FIX Propagate random state to numpy rng in `make_classification` #6518

betatim · 2025-04-08T07:24:51Z

When generating a classification problem a mix of cupy and numpy random generators is used. The random state needs to be propagated to the numpy generator which was not happening.

I'm not sure what the best way of doing the "propagation" is. There is prior art for using randint and then using that as a seed. We don't need the sequences to be the same, we just need a way to initialise the Numpy random generator.

An alternative would be to use the cupy rng throughout and combine and it with moving the data to a numpy array.

closes #6510

copy-pr-bot · 2025-04-08T07:24:54Z

This pull request requires additional validation before any workflows can run on NVIDIA's runners.

Pull request vetters can view their responsibilities here.

Contributors can view more details about this message here.

betatim · 2025-04-08T07:37:06Z

/ok to test

When generating a classification problem a mix of cupy and numpy random generators is used. The random state needs to be propagated to the numpy generator.

betatim · 2025-04-08T07:48:37Z

(Force pushed a few times until I figure out why my commits weren't signed)

viclafargue

LGTM, just small comment

python/cuml/cuml/datasets/classification.py

betatim · 2025-04-09T14:13:04Z

Ok, I'll leave it like this for now.

This is ready for re-running the CI (when the cudf problems have been solved) and then merge.

New random numbers cange what is expected

csadorf

Do you have any hypothesis as to why we are using a mix of numpy and cupy in the first place? Why not use cupy also to generate the hypercube?

Mark the following tests as flaky in cuml.accel test suite since they are showing flaky behavior: - sklearn.cluster.tests.test_k_means::test_score_max_iter[42-KMeans] - sklearn.manifold.tests.test_t_sne::test_optimization_minimizes_kl_divergence Spun off from #6518 for immediate merge. Authors: - Simon Adorf (https://github.com/csadorf) - Tim Head (https://github.com/betatim) Approvers: - Jim Crist-Harif (https://github.com/jcrist) URL: #6598

csadorf

I have one question, but could be addressed in a follow-up.

betatim · 2025-04-29T08:44:26Z

/merge

betatim · 2025-04-29T08:50:59Z

Do you have any hypothesis as to why we are using a mix of numpy and cupy in the first place? Why not use cupy also to generate the hypercube?

Good question, from looking at increasingly old "git blame"s I landed at d0a0e72 which seems to be when this was added. It already used Numpy back then. I couldn't work out how to find the PR related to this commit (I totally rely on the PR number being in the commit :(), but maybe if we can find the PR we can see if there was any discussion?
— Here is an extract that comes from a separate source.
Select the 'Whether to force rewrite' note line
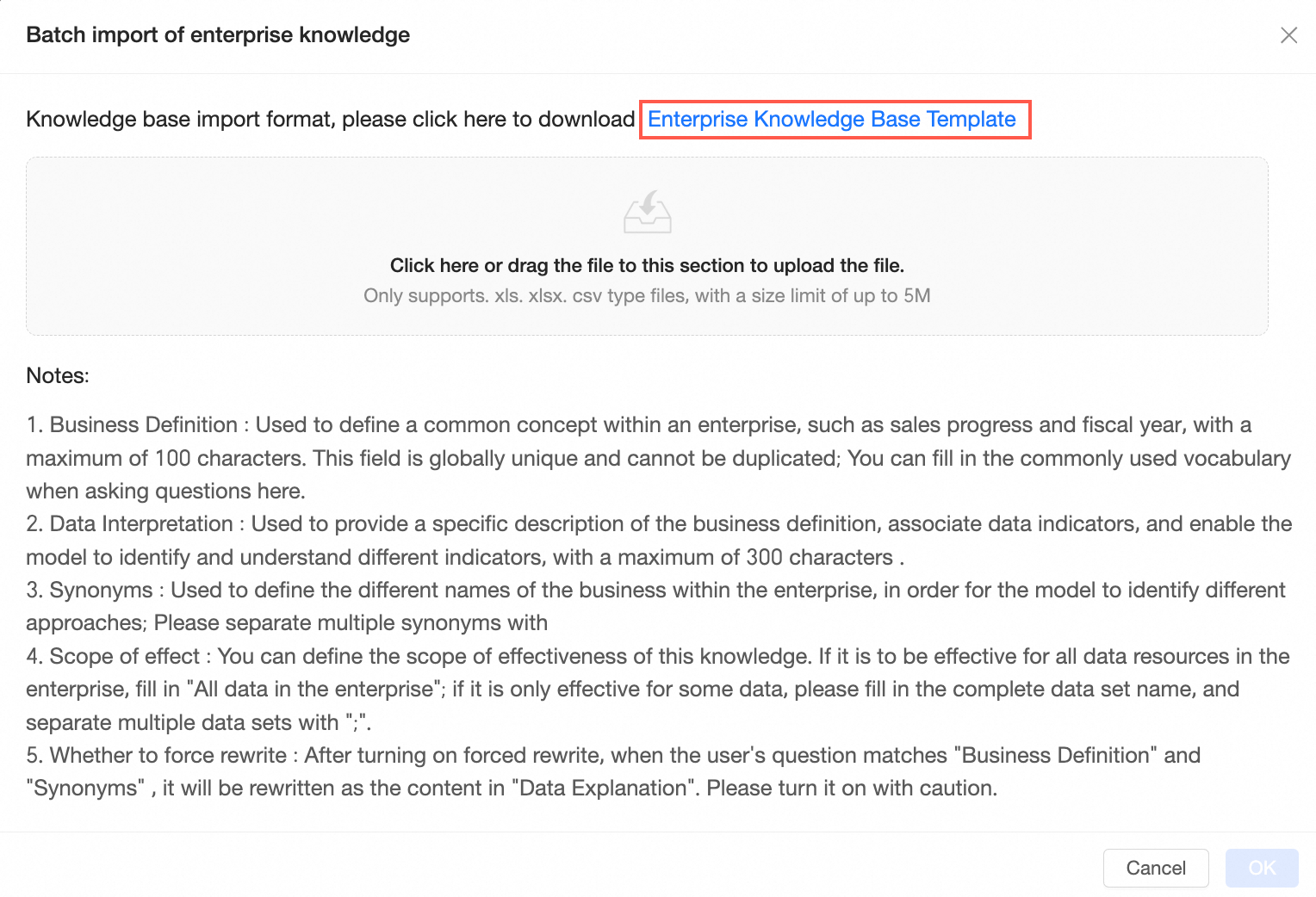The width and height of the screenshot is (1316, 897). click(613, 771)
My suspicion is that something that _generate_hypercube needs is missing from cupy or would be tricky to implement (maybe sample_without_replacement?)

csadorf · 2025-04-29T13:45:25Z

Ok, I'm happy to let that be for now. Once we start more rigorous profiling we can identify the low hanging fruit for optimization like that.
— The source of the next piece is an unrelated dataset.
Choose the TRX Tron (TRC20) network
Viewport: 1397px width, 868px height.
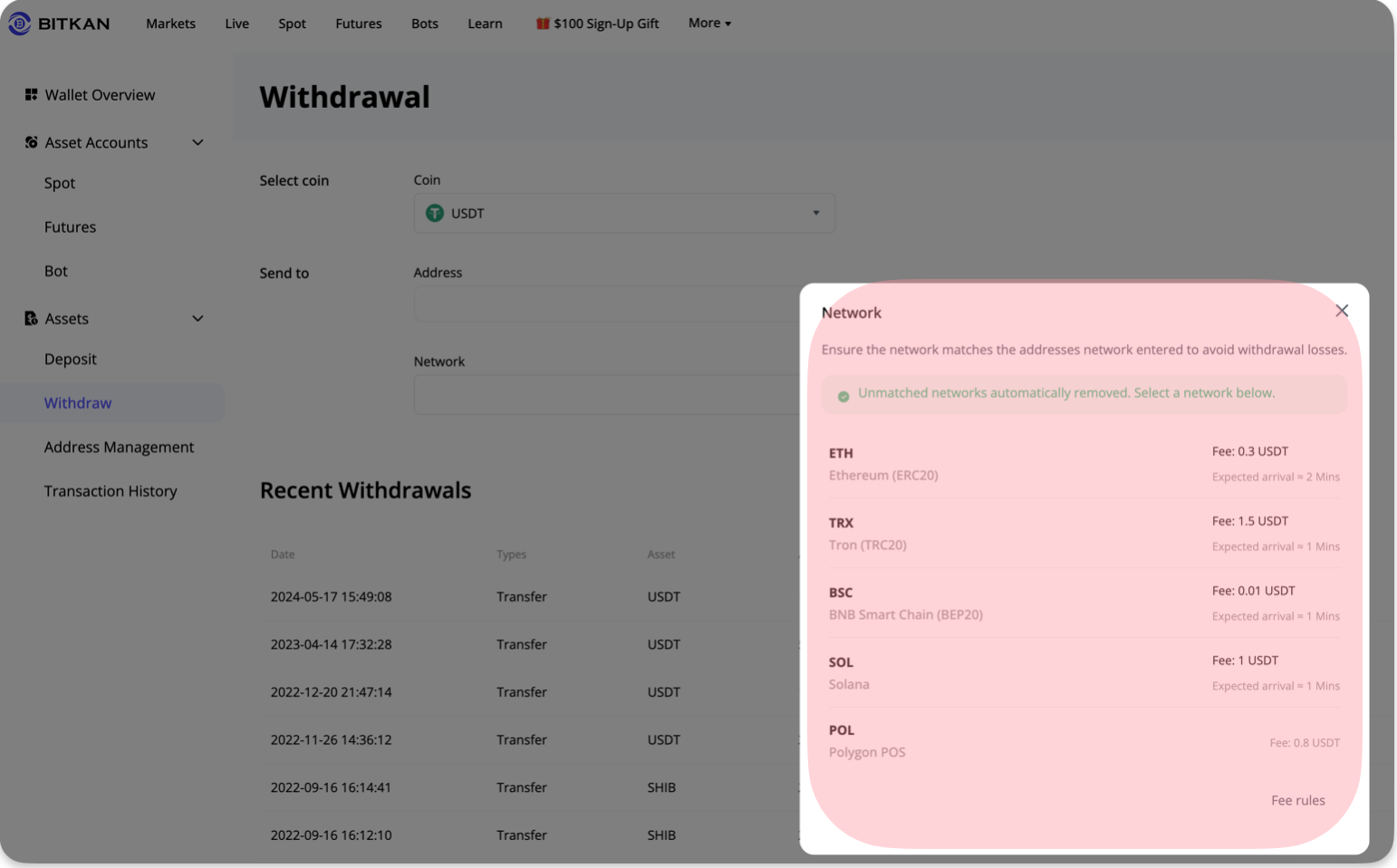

Mark the following tests as flaky in cuml.accel test suite since they are showing flaky behavior: - sklearn.cluster.tests.test_k_means::test_score_max_iter[42-KMeans] - sklearn.manifold.tests.test_t_sne::test_optimization_minimizes_kl_divergence Spun off from rapidsai#6518 for immediate merge. Authors: - Simon Adorf (https://github.com/csadorf) - Tim Head (https://github.com/betatim) Approvers: - Jim Crist-Harif (https://github.com/jcrist) URL: rapidsai#6598

…idsai#6518) When generating a classification problem a mix of cupy and numpy random generators is used. The random state needs to be propagated to the numpy generator which was not happening. I'm not sure what the best way of doing the "propagation" is. There is prior art for using `randint` and then using that as a seed. We don't need the sequences to be the same, we just need a way to initialise the Numpy random generator. An alternative would be to use the cupy rng throughout and combine and it with moving the data to a numpy array. closes rapidsai#6510 Authors: - Tim Head (https://github.com/betatim) - Simon Adorf (https://github.com/csadorf) Approvers: - Simon Adorf (https://github.com/csadorf) URL: rapidsai#6518

betatim requested a review from a team as a code owner April 8, 2025 07:24

betatim requested review from vyasr and jcrist April 8, 2025 07:24

github-actions bot added the Cython / Python Cython or Python issue label Apr 8, 2025

betatim added the bug Something isn't working label Apr 8, 2025

betatim force-pushed the fix-make_classification-random_state branch 2 times, most recently from ff50d69 to 00eb330 Compare April 8, 2025 07:36

Propagate random state to numpy rng

94bfe15

When generating a classification problem a mix of cupy and numpy random generators is used. The random state needs to be propagated to the numpy generator.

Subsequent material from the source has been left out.